P.S. Qua marketing is de Stichting Orgelconcerten Breda onderscheidend. Een serie orgelconcerten door bekende en onbekendere internationale organisten, een uitgebreid programmaboekje voor de hele serie, een gratis invitatie voor een volgende concert in de serie, een enquête na afloop van het concert en een gastvrij ontvangst zijn hier kenmerken van. Klasse!

zondag 24 juli 2011

Hollands trots: César Franck

De man die gemarkeerd kan worden als één van de meest markante musici in het Franse muziekleven van zijn tijd, de organist van de St. Clothilde, maar vooral ook de componist van onder andere Trois Chorales en de Six Pieces. César Franck.

Natuurlijk zouden we Franck veel tekort doen om hem alleen als orgelcomponist te zien. Behalve orgelmuziek schreef hij opera, orkestwerken, pianowerken en vocale werken. Een veelzijdige componist.

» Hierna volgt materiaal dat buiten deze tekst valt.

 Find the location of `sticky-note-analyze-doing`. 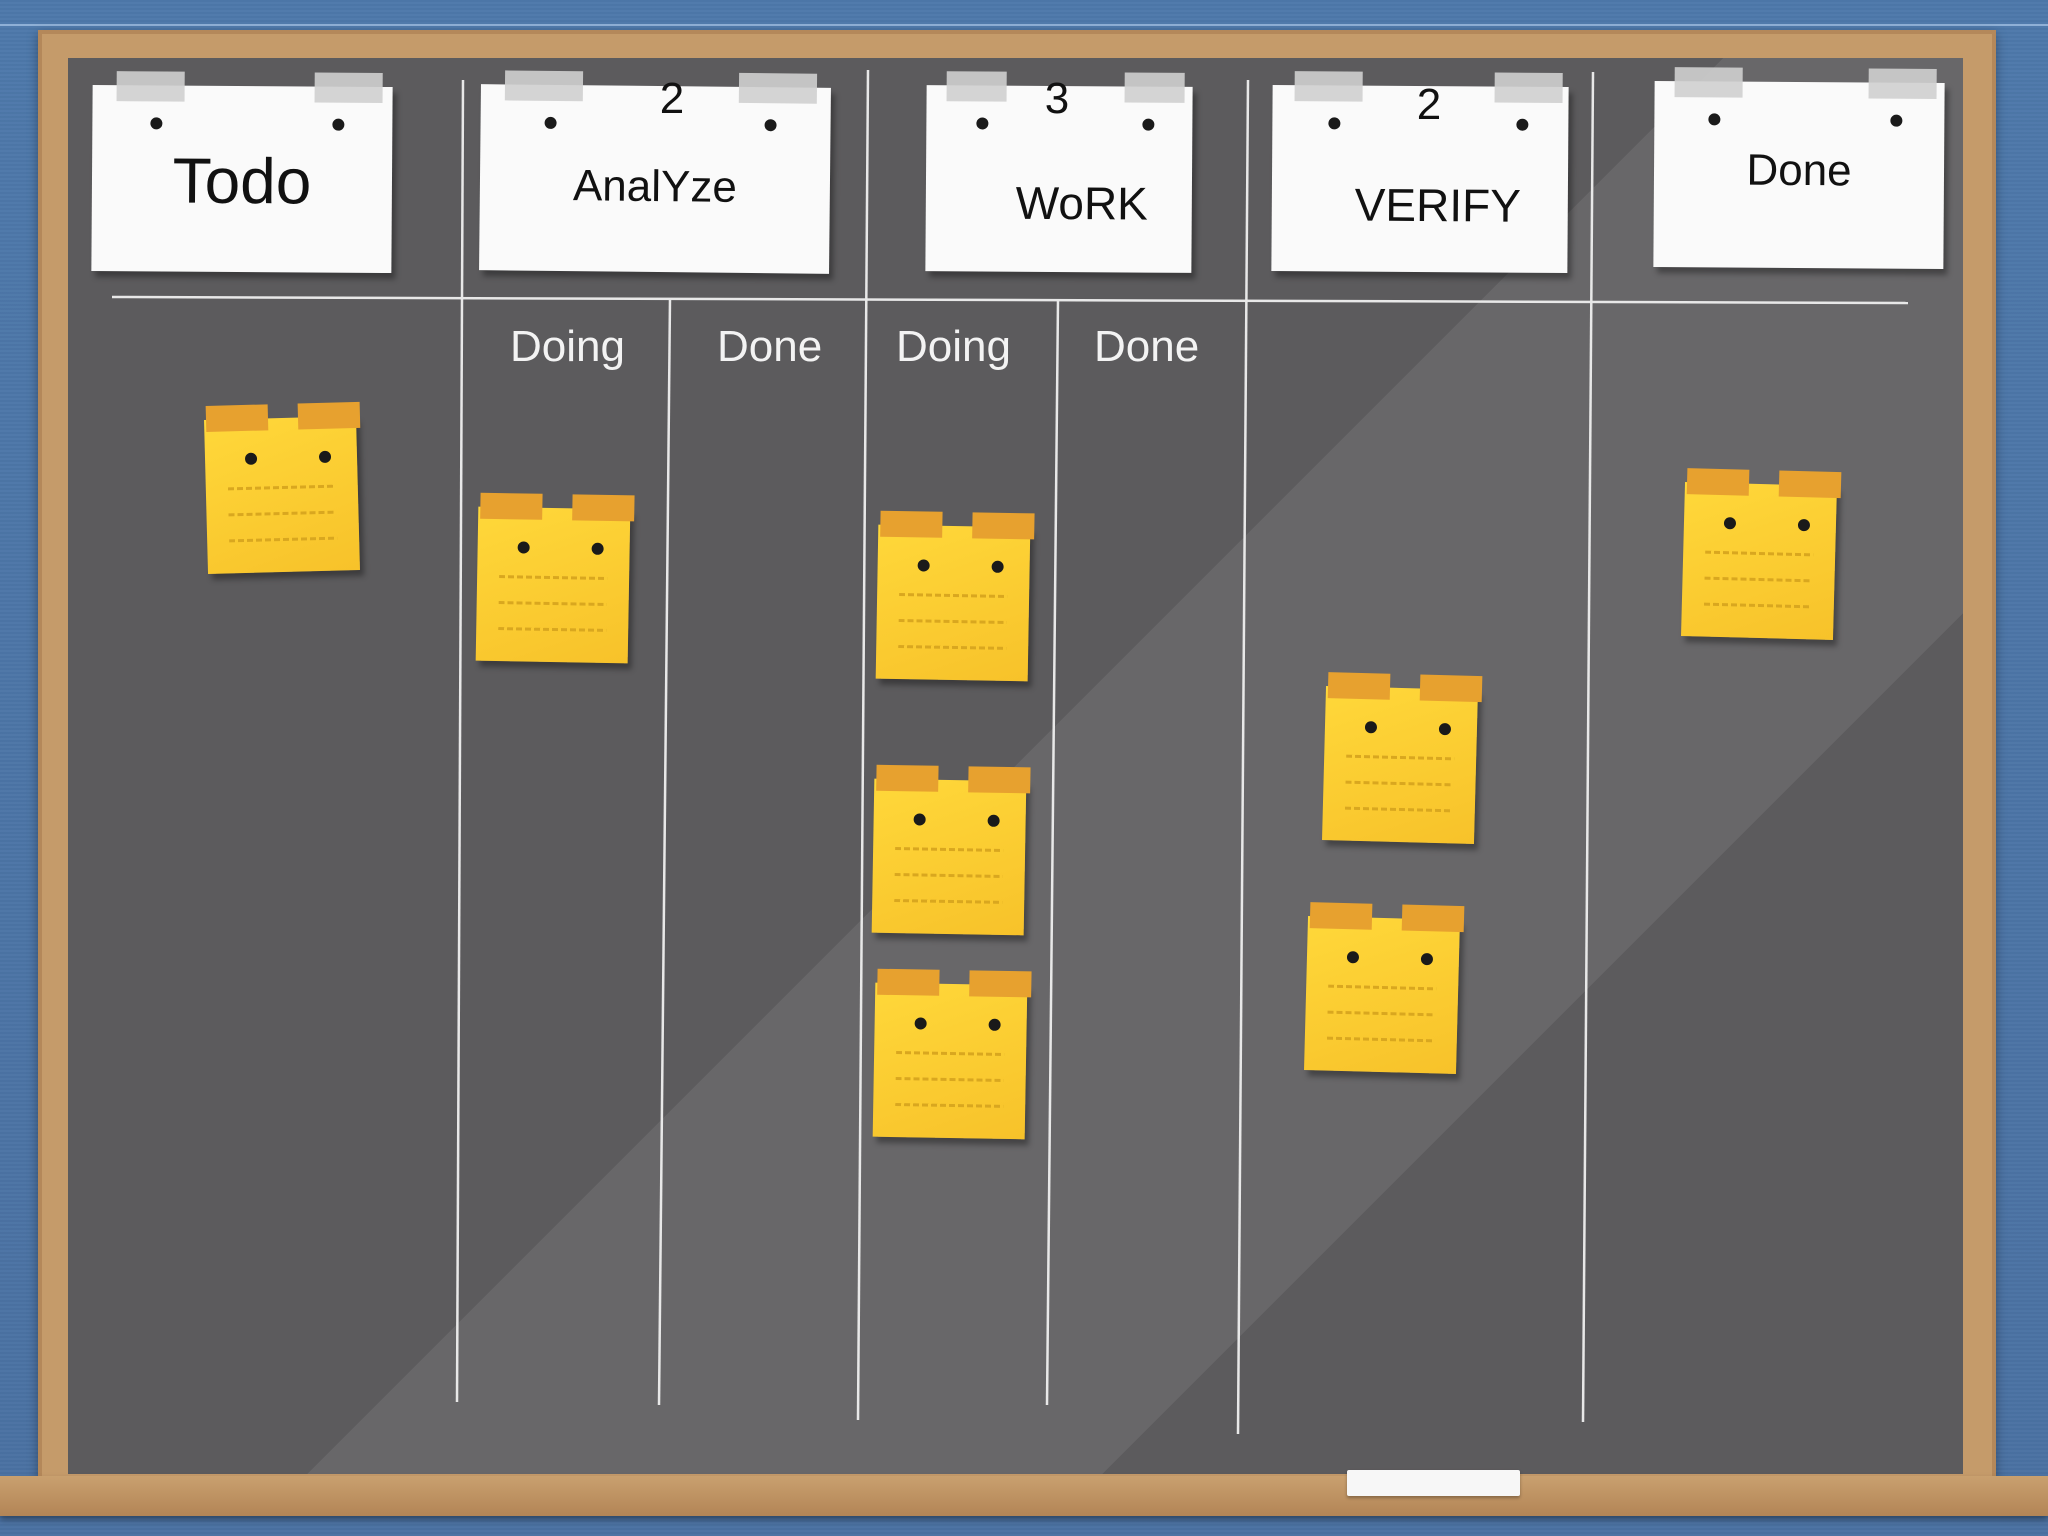

sticky-note-analyze-doing is located at coordinates (555, 578).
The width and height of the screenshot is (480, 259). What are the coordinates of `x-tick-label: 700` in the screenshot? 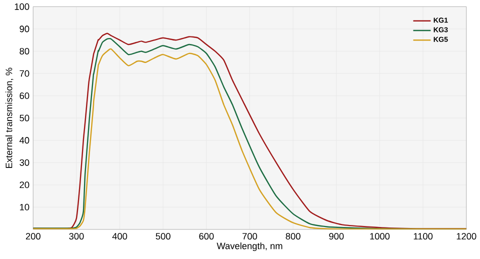 It's located at (250, 236).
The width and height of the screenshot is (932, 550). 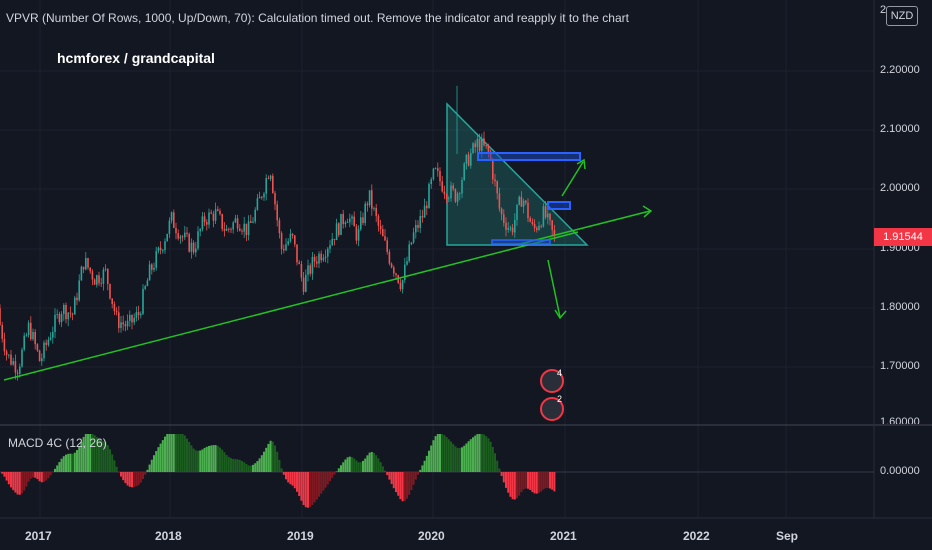 I want to click on price-tick: 2.10000, so click(x=900, y=129).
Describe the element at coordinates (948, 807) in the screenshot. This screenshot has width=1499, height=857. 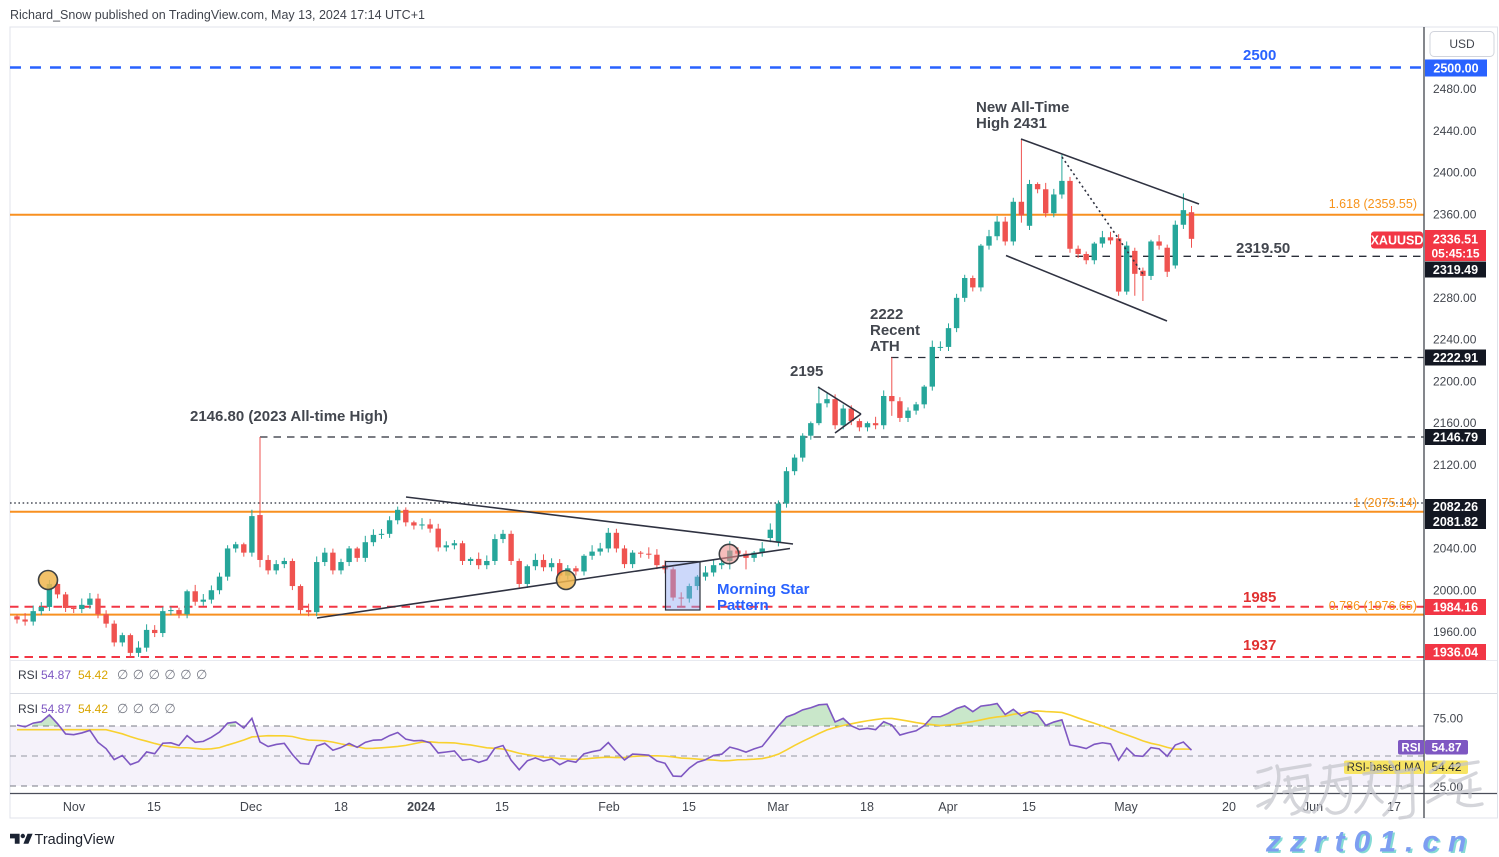
I see `svg-text: Apr` at that location.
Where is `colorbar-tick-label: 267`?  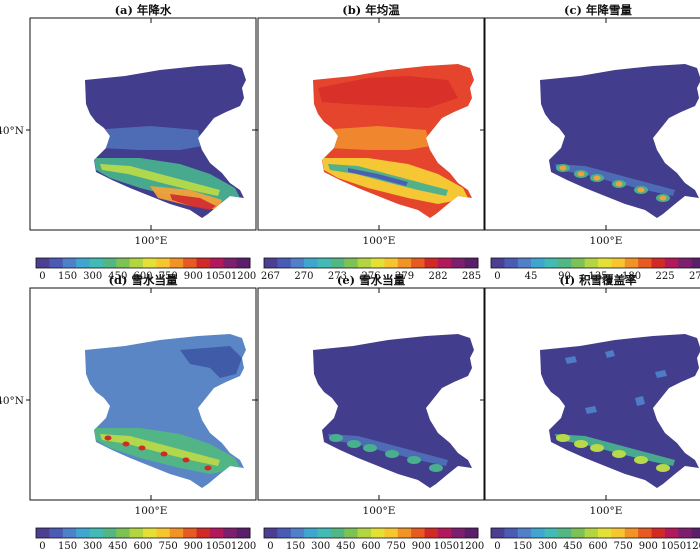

Franck is wat mij betreft één van de grootste (zo niet dé grootste) Franse romantische orgelcomponist. De kwaliteit van zijn werken is overweldigend. Had hij maar zoveel geschreven als Bach. Wat voor pareltjes zouden we dan nog meer hebben gehad?

De kwaliteit van zijn muziek blijkt wel uit de vele interpretatiemogelijkheden. Het interpreteren van Francks’ werken is voer voor discussie. Zijn muziek klinkt op meerdere manieren goed, net zoals Bach’s muziek. Neem bijvoorbeeld het rubato. Op welke plekken pas je dit toe in de muziek van Franck en in welke mate? Maar ook het tempo. Was het niet Joris Verdin die er jaren geleden al voor pleitte om Franck z’n muziek in een aanzienlijk hoger tempo te spelen? En niet te vergeten: de CD-box van Jean Guillou. Je kunt het mooi vinden of niet, maar feit is dat Francks’ muziek deze uitzonderlijke interpretatie verdraagt.

Frankrijk, Parijs, St. Clothilde, Franck. Ze zijn onlosmakelijk met elkaar verbonden. Maar hoe Frans is Franck eigenlijk? Franck is geboren op 10 december 1822 in Luik. Luik was in die tijd onderdeel van het Verenigd Koninkrijk der Nederlanden. Tot 1830 vormden Nederland en België één staat. Dus strikt genomen is Franck acht jaar Nederlander geweest. Dus de man van die schitterende Pierre en die ongekende Grande Piece Symphonique is van geboorte landgenoot geweest? Ja. Hij was net zo Nederlands als de Koning van het Verenigd Koninkrijk der Nederlanden, Willem I.

En met deze conclusie krijgen Franck’s werken toch een Nederlands tintje. Hij was één van ons. Hollands trots.